Sunday, July 26, 2009
Home.
I'm sorry for the great delay between my last post and this one. Much has happened - I finished my first year of grad school, welcomed my parents and our friend Joy to my adopted home and embarked on a true safari with them. I want to share something I wrote to be read to ambassadorial scholarship applicants for the 2010-2011 school year (since I couldn't be there in person). I have also posted some recent pictures from our safari at my smugmug site here, and am working on catching up on many past-due photos as well. I am in the Bay Area working with eBay on WorldofGood.com until October 3rd, when I will return to Nairobi (via Istanbul where I'll do a week stopover!) to start my final year at University of Nairobi. Thank you for sharing this journey with me, and for all the support that I have received. My attempt to put the experience into words that follows, is just that - an attempt. Words, as much as I love them, will never do it justice.

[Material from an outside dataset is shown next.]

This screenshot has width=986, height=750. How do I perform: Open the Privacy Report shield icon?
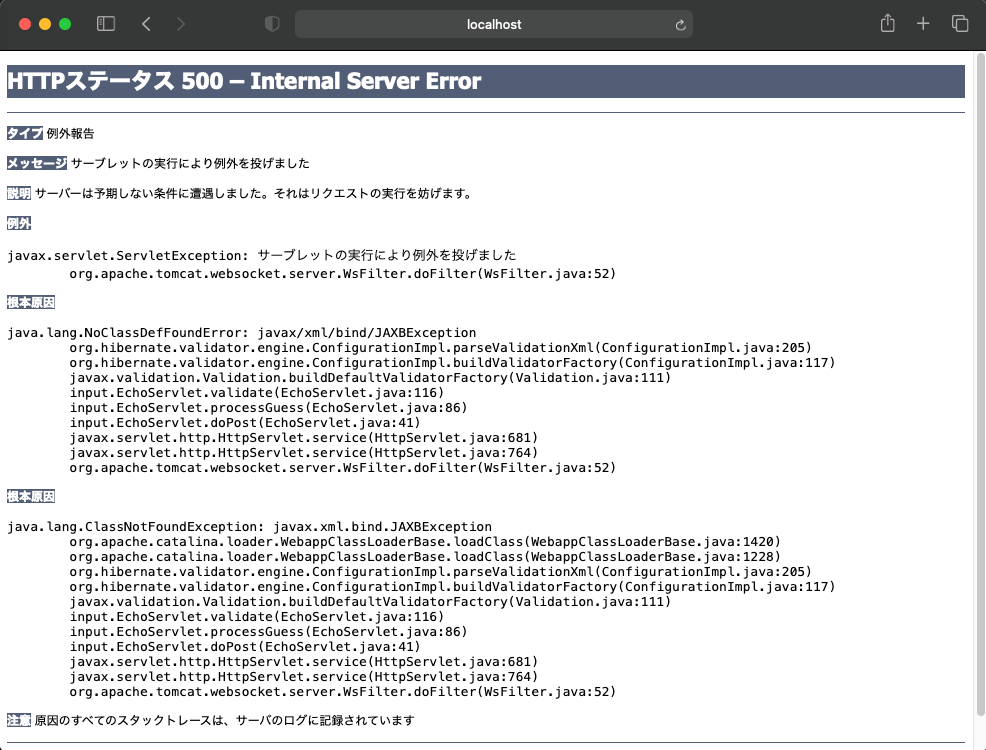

"I’ve spent my scholarship year in Kenya where I’m pursuing a M.A. in Development Studies, and savoring every moment of an experience that has truly encapsulated the current Rotary theme of “Make Dreams Real.” Having an organization like Rotary recognize your goals and aspirations and extend the support they do is as great a gift there is. I know each of you have unique and incredible ambitions and aspirations, and whether you get this scholarship or not, I’m confident you’ll find ways to pursue them.

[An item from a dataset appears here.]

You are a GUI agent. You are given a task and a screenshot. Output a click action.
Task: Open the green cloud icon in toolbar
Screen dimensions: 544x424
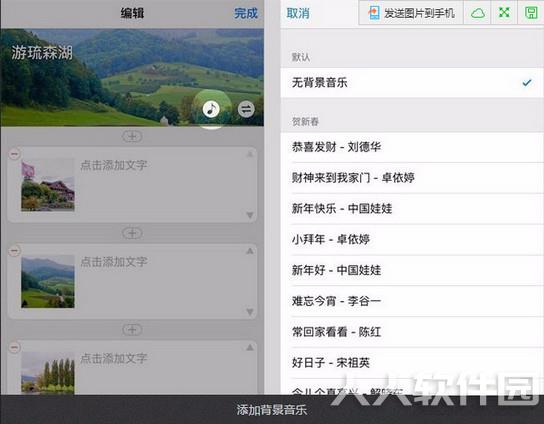[478, 13]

As for myself, these are the things I find myself treasuring as I near the end of my scholarship year abroad. These are things that I know come only from this sort of experience, from an investment in time and exploration in a country so far from home.
They are:
• The Kiswahili words that now flow easily from my mouth, but that will have no meaning to friends and family when I return home.
• The foods that I now crave with afternoon tea (heck, afternoon tea!) that I know I won’t find when I return home.
• The subtle cultural nuances I’m still learning to adjust to and accommodate in my daily commute, or when I enter a room here for the first time.
• The inner struggles to acclimate to a different set of norms while at the same time staying true to my own comfort zone and interests.
• The opportunity to present myself as a foreigner, as an American and as a citizen of the world in a way that those I interact with in my new home may have never seen or understood before.
• The equal opportunity to see in them something different than I may have expected.
• The appreciation and final acceptance of utter and complete differences sometimes small and other times incomprehensibly big.
• And finally, the realization that always hits me at the oddest of times: In the end, the culmination of such differences in culture, location, interests and day to day reality are in fact all actually subtle (and sometimes not so subtle) reminders of the sameness that binds us all together as humans.
In closing, I’d like to make a special acknowledgment of how much richer this experience of studying abroad has been simply because it has introduced me to the Rotary family. I knew little of Rotary before I applied but I cannot imagine how different this experience would be if I did not have the many Rotary clubs and local Rotarians (not to mention support from Rotarians at home) accompanying my journey. I have been afforded intimate access to all walks of life in Kenya, exposure to major leaders and a first hand glimpse of how the local community is tackling the development problems I’m studying."
The boys from the home I've visited many times in Nakuru in the sweatshirts and clothes my friend Heather and her co-workers donated - thank you everyone!
My dad celebrated his 80th birthday in Kenya! What a gift to share this trip with him.
More pictures available here.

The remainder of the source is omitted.